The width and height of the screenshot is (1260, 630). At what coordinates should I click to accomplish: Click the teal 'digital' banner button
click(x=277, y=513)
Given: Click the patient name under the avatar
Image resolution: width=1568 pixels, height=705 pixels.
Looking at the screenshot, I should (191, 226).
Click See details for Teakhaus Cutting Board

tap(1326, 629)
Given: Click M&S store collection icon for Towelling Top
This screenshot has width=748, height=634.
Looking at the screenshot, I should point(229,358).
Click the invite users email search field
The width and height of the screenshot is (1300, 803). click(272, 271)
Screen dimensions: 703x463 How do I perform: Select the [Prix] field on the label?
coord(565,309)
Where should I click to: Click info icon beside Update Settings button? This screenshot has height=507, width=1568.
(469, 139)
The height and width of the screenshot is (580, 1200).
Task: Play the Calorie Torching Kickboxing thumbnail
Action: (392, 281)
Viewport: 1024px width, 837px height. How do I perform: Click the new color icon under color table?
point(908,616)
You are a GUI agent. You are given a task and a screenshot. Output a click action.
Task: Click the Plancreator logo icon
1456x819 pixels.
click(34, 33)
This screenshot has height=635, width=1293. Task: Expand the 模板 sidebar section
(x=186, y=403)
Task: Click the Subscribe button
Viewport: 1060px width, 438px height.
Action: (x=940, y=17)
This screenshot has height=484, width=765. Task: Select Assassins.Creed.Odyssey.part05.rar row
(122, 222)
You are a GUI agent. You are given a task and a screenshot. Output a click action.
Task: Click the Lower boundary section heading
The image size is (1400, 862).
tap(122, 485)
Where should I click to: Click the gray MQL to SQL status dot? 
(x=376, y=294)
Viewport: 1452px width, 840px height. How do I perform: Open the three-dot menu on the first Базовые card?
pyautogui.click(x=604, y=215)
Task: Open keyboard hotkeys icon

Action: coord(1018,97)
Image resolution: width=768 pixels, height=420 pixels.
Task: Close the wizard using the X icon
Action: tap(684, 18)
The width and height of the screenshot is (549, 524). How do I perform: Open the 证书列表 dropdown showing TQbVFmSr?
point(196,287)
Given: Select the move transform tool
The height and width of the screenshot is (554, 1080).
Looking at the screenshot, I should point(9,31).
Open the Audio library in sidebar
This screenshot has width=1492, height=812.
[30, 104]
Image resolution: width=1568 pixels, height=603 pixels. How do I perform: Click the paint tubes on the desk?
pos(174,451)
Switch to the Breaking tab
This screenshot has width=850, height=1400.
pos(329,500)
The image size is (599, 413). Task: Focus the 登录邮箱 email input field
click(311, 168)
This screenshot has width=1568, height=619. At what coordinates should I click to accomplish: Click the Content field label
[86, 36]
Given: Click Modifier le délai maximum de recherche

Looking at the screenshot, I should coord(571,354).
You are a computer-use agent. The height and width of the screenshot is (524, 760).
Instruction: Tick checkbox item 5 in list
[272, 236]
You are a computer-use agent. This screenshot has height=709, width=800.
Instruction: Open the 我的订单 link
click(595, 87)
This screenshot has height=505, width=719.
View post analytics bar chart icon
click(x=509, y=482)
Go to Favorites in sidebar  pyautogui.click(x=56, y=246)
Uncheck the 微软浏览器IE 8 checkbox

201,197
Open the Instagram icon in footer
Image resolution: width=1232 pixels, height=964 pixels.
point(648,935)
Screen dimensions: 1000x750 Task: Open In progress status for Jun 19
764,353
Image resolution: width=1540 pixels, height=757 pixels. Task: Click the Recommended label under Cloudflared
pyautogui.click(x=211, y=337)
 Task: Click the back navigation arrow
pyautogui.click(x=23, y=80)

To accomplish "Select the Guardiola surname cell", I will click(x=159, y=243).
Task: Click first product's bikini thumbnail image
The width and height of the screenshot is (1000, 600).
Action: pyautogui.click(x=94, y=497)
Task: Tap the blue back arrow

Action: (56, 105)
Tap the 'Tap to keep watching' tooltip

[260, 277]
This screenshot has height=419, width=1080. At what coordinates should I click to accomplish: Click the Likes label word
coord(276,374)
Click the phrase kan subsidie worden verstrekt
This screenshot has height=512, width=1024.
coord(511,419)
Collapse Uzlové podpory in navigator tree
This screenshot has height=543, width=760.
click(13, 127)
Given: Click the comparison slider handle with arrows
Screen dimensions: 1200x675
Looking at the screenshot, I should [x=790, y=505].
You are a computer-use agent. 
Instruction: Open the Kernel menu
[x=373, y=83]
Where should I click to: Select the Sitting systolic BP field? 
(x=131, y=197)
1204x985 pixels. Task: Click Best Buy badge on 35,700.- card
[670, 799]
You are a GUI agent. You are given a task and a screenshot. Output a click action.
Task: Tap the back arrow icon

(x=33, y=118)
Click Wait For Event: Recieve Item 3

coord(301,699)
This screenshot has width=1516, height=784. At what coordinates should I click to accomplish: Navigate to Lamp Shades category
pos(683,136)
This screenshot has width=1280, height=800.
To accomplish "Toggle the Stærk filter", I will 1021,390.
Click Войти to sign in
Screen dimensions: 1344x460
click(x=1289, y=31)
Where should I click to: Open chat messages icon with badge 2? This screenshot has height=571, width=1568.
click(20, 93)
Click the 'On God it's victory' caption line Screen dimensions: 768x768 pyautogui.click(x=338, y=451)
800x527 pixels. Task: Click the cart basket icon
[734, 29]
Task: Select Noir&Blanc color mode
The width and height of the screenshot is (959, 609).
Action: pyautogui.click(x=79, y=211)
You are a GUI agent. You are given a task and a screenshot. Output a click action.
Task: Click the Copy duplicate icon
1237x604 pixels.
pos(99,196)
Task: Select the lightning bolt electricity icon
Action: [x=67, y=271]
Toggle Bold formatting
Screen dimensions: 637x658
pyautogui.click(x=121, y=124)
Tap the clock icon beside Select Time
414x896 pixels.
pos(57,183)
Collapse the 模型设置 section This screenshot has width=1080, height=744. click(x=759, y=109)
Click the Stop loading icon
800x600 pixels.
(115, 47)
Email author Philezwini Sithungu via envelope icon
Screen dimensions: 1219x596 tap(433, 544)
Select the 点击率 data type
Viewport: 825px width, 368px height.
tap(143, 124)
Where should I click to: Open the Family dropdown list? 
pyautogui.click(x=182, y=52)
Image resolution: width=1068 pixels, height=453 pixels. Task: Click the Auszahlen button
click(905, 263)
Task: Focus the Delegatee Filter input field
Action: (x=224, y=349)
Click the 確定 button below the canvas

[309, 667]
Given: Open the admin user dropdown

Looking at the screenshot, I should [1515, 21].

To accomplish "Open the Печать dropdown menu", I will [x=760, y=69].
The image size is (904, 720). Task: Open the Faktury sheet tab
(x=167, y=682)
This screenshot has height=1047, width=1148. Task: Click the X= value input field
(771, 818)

####

WORK INSTRUCTIONS> Transcribe each of the records verbatim.

RESULT OF THIS TASK>
The width and height of the screenshot is (1260, 630). At what coordinates should I click to accomplish: Click the teal 'digital' banner button
click(x=277, y=513)
Given: Click the patient name under the avatar
Image resolution: width=1568 pixels, height=705 pixels.
Looking at the screenshot, I should (191, 226).
Click See details for Teakhaus Cutting Board

tap(1326, 629)
Given: Click M&S store collection icon for Towelling Top
This screenshot has width=748, height=634.
Looking at the screenshot, I should point(229,358).
Click the invite users email search field
The width and height of the screenshot is (1300, 803). click(272, 271)
Screen dimensions: 703x463 How do I perform: Select the [Prix] field on the label?
coord(565,309)
Where should I click to: Click info icon beside Update Settings button? This screenshot has height=507, width=1568.
(469, 139)
The height and width of the screenshot is (580, 1200).
Task: Play the Calorie Torching Kickboxing thumbnail
Action: (392, 281)
Viewport: 1024px width, 837px height. How do I perform: Click the new color icon under color table?
point(908,616)
You are a GUI agent. You are given a task and a screenshot. Output a click action.
Task: Click the Plancreator logo icon
1456x819 pixels.
click(34, 33)
This screenshot has height=635, width=1293. Task: Expand the 模板 sidebar section
(x=186, y=403)
Task: Click the Subscribe button
Viewport: 1060px width, 438px height.
Action: (x=940, y=17)
This screenshot has height=484, width=765. Task: Select Assassins.Creed.Odyssey.part05.rar row
(122, 222)
You are a GUI agent. You are given a task and a screenshot. Output a click action.
Task: Click the Lower boundary section heading
The image size is (1400, 862).
tap(122, 485)
Where should I click to: Click the gray MQL to SQL status dot? 
(x=376, y=294)
Viewport: 1452px width, 840px height. How do I perform: Open the three-dot menu on the first Базовые card?
pyautogui.click(x=604, y=215)
Task: Open keyboard hotkeys icon

Action: coord(1018,97)
Image resolution: width=768 pixels, height=420 pixels.
Task: Close the wizard using the X icon
Action: tap(684, 18)
The width and height of the screenshot is (549, 524). How do I perform: Open the 证书列表 dropdown showing TQbVFmSr?
point(196,287)
Given: Select the move transform tool
The height and width of the screenshot is (554, 1080).
Looking at the screenshot, I should point(9,31).
Open the Audio library in sidebar
This screenshot has width=1492, height=812.
[30, 104]
Image resolution: width=1568 pixels, height=603 pixels. How do I perform: Click the paint tubes on the desk?
pos(174,451)
Switch to the Breaking tab
This screenshot has width=850, height=1400.
pos(329,500)
The image size is (599, 413). Task: Focus the 登录邮箱 email input field
click(311, 168)
This screenshot has width=1568, height=619. At what coordinates should I click to accomplish: Click the Content field label
[86, 36]
Given: Click Modifier le délai maximum de recherche

Looking at the screenshot, I should coord(571,354).
You are a computer-use agent. The height and width of the screenshot is (524, 760).
Instruction: Tick checkbox item 5 in list
[272, 236]
You are a computer-use agent. This screenshot has height=709, width=800.
Instruction: Open the 我的订单 link
click(595, 87)
This screenshot has height=505, width=719.
View post analytics bar chart icon
click(x=509, y=482)
Go to Favorites in sidebar  pyautogui.click(x=56, y=246)
Uncheck the 微软浏览器IE 8 checkbox

201,197
Open the Instagram icon in footer
Image resolution: width=1232 pixels, height=964 pixels.
point(648,935)
Screen dimensions: 1000x750 Task: Open In progress status for Jun 19
764,353
Image resolution: width=1540 pixels, height=757 pixels. Task: Click the Recommended label under Cloudflared
pyautogui.click(x=211, y=337)
 Task: Click the back navigation arrow
pyautogui.click(x=23, y=80)

To accomplish "Select the Guardiola surname cell", I will click(x=159, y=243).
Task: Click first product's bikini thumbnail image
The width and height of the screenshot is (1000, 600).
Action: pyautogui.click(x=94, y=497)
Task: Tap the blue back arrow

Action: (56, 105)
Tap the 'Tap to keep watching' tooltip

[260, 277]
This screenshot has height=419, width=1080. At what coordinates should I click to accomplish: Click the Likes label word
coord(276,374)
Click the phrase kan subsidie worden verstrekt
This screenshot has height=512, width=1024.
coord(511,419)
Collapse Uzlové podpory in navigator tree
This screenshot has height=543, width=760.
click(13, 127)
Given: Click the comparison slider handle with arrows
Screen dimensions: 1200x675
Looking at the screenshot, I should [x=790, y=505].
You are a computer-use agent. 
Instruction: Open the Kernel menu
[x=373, y=83]
Where should I click to: Select the Sitting systolic BP field? 
(x=131, y=197)
1204x985 pixels. Task: Click Best Buy badge on 35,700.- card
[670, 799]
You are a GUI agent. You are given a task and a screenshot. Output a click action.
Task: Tap the back arrow icon

(x=33, y=118)
Click Wait For Event: Recieve Item 3

coord(301,699)
This screenshot has width=1516, height=784. At what coordinates should I click to accomplish: Navigate to Lamp Shades category
pos(683,136)
This screenshot has width=1280, height=800.
To accomplish "Toggle the Stærk filter", I will 1021,390.
Click Войти to sign in
Screen dimensions: 1344x460
click(x=1289, y=31)
Where should I click to: Open chat messages icon with badge 2? This screenshot has height=571, width=1568.
click(20, 93)
Click the 'On God it's victory' caption line Screen dimensions: 768x768 pyautogui.click(x=338, y=451)
800x527 pixels. Task: Click the cart basket icon
[734, 29]
Task: Select Noir&Blanc color mode
The width and height of the screenshot is (959, 609).
Action: pyautogui.click(x=79, y=211)
You are a GUI agent. You are given a task and a screenshot. Output a click action.
Task: Click the Copy duplicate icon
1237x604 pixels.
pos(99,196)
Task: Select the lightning bolt electricity icon
Action: [x=67, y=271]
Toggle Bold formatting
Screen dimensions: 637x658
pyautogui.click(x=121, y=124)
Tap the clock icon beside Select Time
414x896 pixels.
pos(57,183)
Collapse the 模型设置 section This screenshot has width=1080, height=744. click(x=759, y=109)
Click the Stop loading icon
800x600 pixels.
(115, 47)
Email author Philezwini Sithungu via envelope icon
Screen dimensions: 1219x596 tap(433, 544)
Select the 点击率 data type
Viewport: 825px width, 368px height.
tap(143, 124)
Where should I click to: Open the Family dropdown list? 
pyautogui.click(x=182, y=52)
Image resolution: width=1068 pixels, height=453 pixels. Task: Click the Auszahlen button
click(905, 263)
Task: Focus the Delegatee Filter input field
Action: (x=224, y=349)
Click the 確定 button below the canvas

[309, 667]
Given: Open the admin user dropdown

Looking at the screenshot, I should [1515, 21].

To accomplish "Open the Печать dropdown menu", I will [x=760, y=69].
The image size is (904, 720). Task: Open the Faktury sheet tab
(x=167, y=682)
This screenshot has height=1047, width=1148. Task: Click the X= value input field
(771, 818)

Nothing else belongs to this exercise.